A split single with Youthmovie Soundtrack Strategies - their Oxfordian brothers in arms - and selected 12" splits and leaked tracks later and things were coming to a close. Lina, bound for university was to be the untying of the setup and The Ed Fitz called it a day.
Regardless, Yannis and Jack continued. Quite happy to 'fuck around' and play music until the baby-faced noisenik Andrew Mears (of the aforementioned Youthmovies) hopped on board.
Asked to prepare music for an art exhibition, the threesome made a five-minute song known affectionately as 'Modern Art is for Pricks'. Jack sent me the song quite soon after they'd finished and I was excitied. Laced with vocal harmonies and intricate guitar trickery, the newly-monikered Foals had laid down the blueprint for what they were tentatively terming 'math-pop'.

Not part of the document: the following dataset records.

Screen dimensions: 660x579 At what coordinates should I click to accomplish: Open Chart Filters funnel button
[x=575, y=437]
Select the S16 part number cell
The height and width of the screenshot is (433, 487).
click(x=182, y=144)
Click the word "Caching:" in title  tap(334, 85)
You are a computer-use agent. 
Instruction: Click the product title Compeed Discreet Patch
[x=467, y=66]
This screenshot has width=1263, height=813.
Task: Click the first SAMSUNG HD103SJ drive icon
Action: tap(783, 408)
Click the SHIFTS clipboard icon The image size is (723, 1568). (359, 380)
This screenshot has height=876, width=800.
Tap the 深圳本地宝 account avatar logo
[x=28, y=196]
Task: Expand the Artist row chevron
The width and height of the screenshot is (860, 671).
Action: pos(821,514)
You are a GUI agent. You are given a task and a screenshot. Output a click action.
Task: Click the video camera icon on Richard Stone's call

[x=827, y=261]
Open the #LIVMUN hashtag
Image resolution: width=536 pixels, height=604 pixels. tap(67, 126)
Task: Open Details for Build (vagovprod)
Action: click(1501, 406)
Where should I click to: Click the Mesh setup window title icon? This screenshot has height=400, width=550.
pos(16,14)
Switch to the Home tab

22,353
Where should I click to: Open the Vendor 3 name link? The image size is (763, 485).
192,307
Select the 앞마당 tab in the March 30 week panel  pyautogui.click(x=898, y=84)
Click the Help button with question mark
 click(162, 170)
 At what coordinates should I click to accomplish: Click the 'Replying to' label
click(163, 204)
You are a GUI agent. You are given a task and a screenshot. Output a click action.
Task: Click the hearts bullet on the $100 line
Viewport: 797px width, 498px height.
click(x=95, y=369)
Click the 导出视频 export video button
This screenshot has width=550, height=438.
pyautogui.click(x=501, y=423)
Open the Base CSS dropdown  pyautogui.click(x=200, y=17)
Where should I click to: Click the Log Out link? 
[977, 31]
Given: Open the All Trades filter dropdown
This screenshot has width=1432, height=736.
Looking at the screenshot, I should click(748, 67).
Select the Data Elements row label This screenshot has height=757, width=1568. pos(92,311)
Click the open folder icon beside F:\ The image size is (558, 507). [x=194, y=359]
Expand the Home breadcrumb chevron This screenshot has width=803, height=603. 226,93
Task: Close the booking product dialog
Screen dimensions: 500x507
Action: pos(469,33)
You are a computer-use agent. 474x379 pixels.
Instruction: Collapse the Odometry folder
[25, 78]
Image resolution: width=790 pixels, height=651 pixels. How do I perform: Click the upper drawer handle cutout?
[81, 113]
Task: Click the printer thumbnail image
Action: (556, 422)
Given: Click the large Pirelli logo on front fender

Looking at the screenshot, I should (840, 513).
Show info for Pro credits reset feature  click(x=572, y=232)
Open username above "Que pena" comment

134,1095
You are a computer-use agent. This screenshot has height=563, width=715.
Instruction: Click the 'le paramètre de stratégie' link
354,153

Fast-forward a few more months and two more band members later and Try Harder, the Oxford-based label run by Youthmovies cohort Al English and good friends Sim and Simon are getting ready to release Foals' debut single.
A double A-sided seven inch affair, 'Try This On Your Piano'/'Look At My Furrows of Worry' was an emotive, exciting and technical experiment in taking the band's math-pop fantasies closer to reality. Gaining praise from many corners (including myself on Drowned in Sound) and earning the band a string of dates around the country, the fusion of Yannis's relentless guitar masturbation and Andrew Mears' ear for melody, things were exciting and interesting.
Alas, something was lacking. There was a lack of 'freshness' about the sound. Foals were never a stagnant-sounding band but there was perhaps a lack of forward-facing ethic amongst the troops.
Shortly afterwards, Andrew quit Foals and rejoined Youthmovies full-time, preparing for the band's new material and impending album recordings. This left Foals in something of a quandry, but a position they were quite capable of escaping from.
Wheeling in the stylish haircut of Edwin to play keyboards (whilst wearing a neckscarf. Always), Yannis, Jack, Jimmy and Walter set about building the sound of Foals today.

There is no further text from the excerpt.